(Stated goal) Write the material from the line with "Click the red dashed take-profit line" to the line with "(x=604, y=214)", both included, as a JSON list of strings with one string per line and no blank lines. Leave the pictures out.

** start of Material for this task **

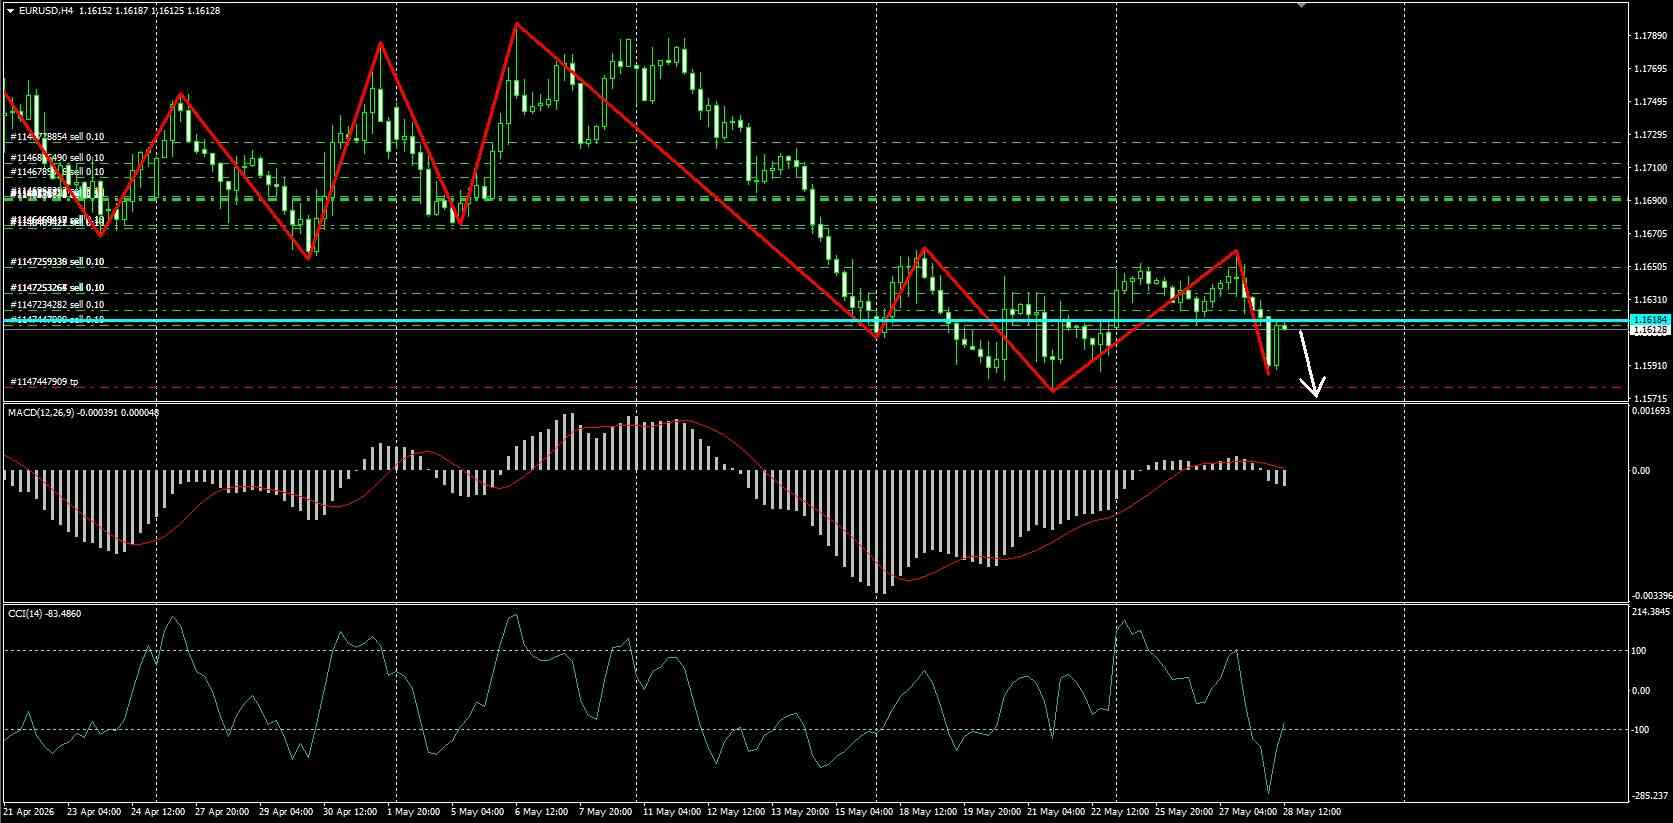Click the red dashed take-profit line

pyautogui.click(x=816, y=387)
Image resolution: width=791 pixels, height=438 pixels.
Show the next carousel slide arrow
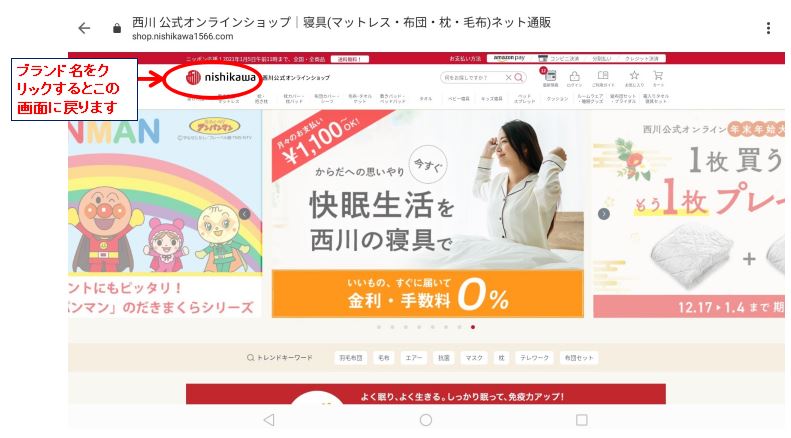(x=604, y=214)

** end of Material for this task **
** start of Material for this task **

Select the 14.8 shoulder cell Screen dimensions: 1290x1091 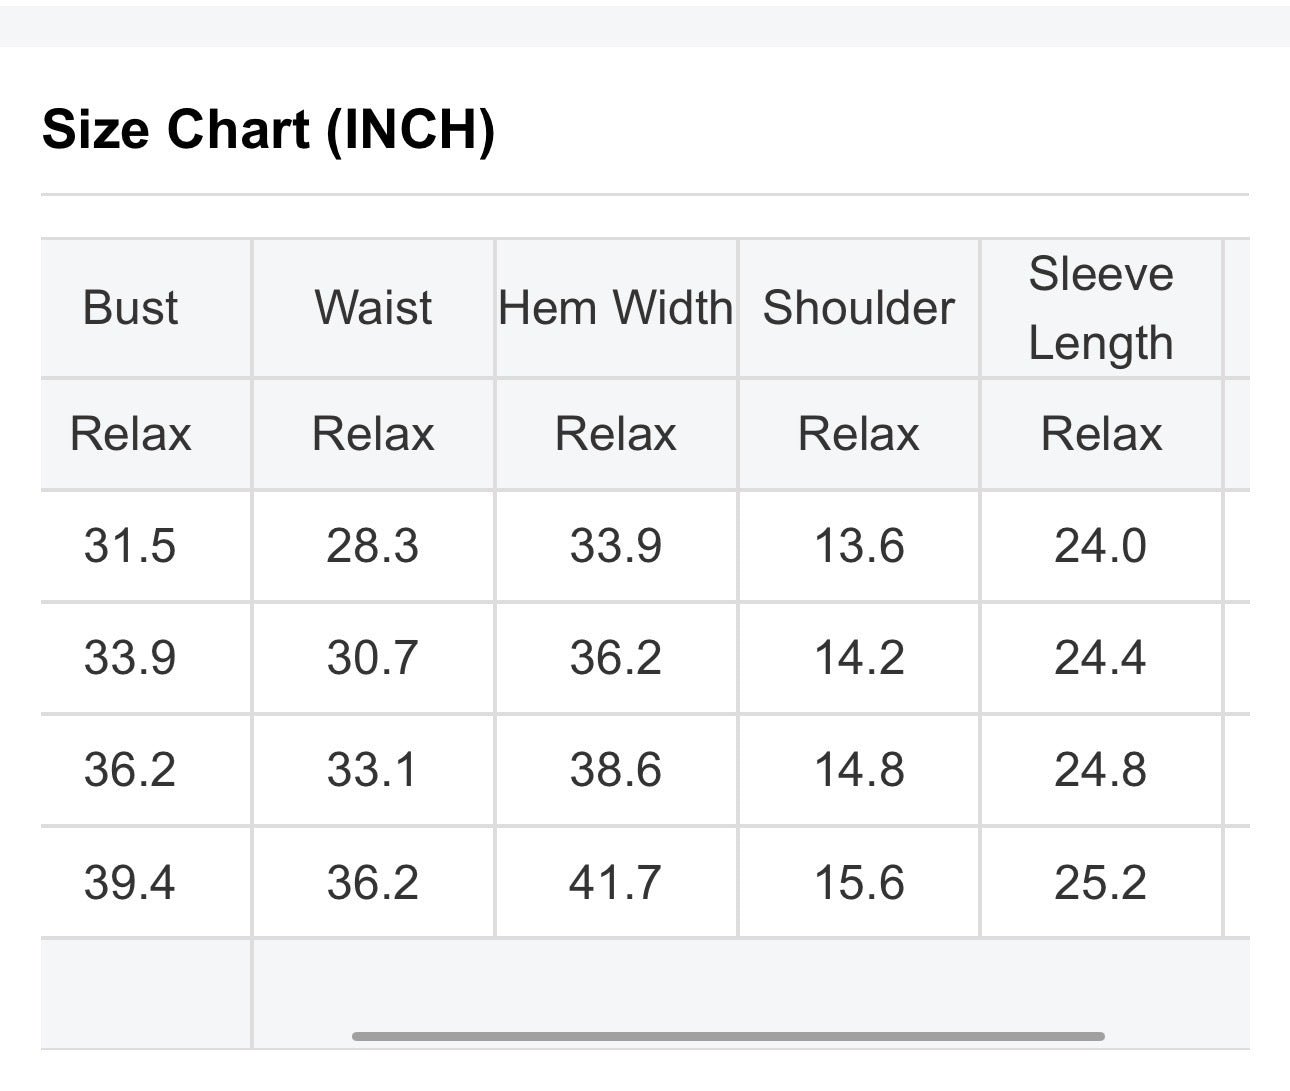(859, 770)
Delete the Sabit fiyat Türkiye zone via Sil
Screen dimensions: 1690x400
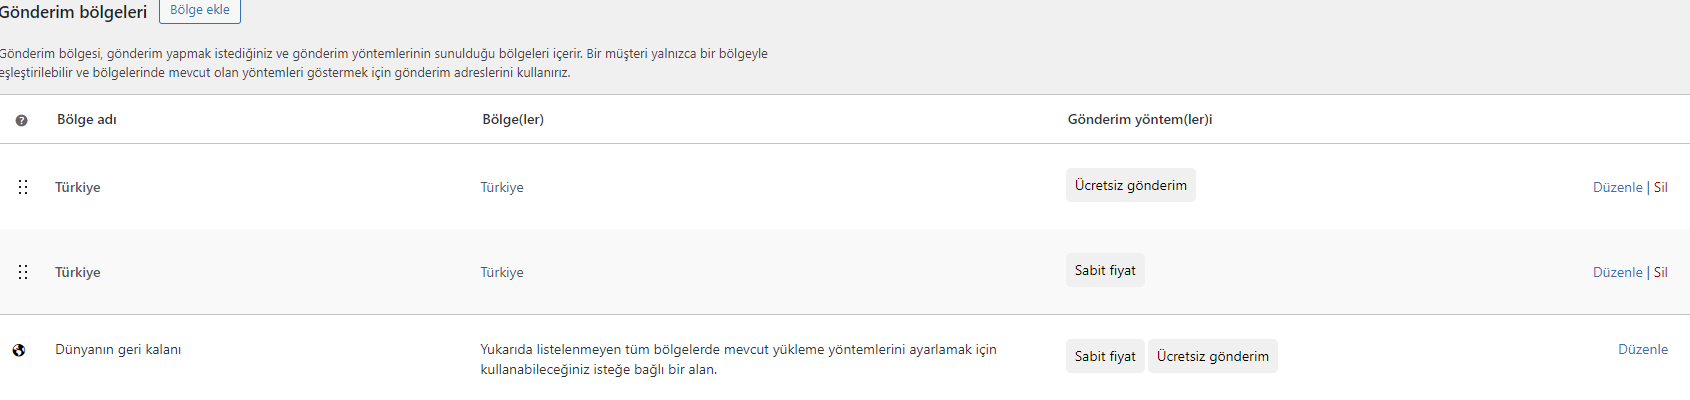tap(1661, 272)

** end of Material for this task **
** start of Material for this task **

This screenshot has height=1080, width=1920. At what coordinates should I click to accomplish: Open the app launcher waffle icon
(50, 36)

** end of Material for this task **

(Expected answer)
[
  "Click the red dashed take-profit line",
  "pyautogui.click(x=816, y=387)",
  "Image resolution: width=791 pixels, height=438 pixels.",
  "Show the next carousel slide arrow",
  "(x=604, y=214)"
]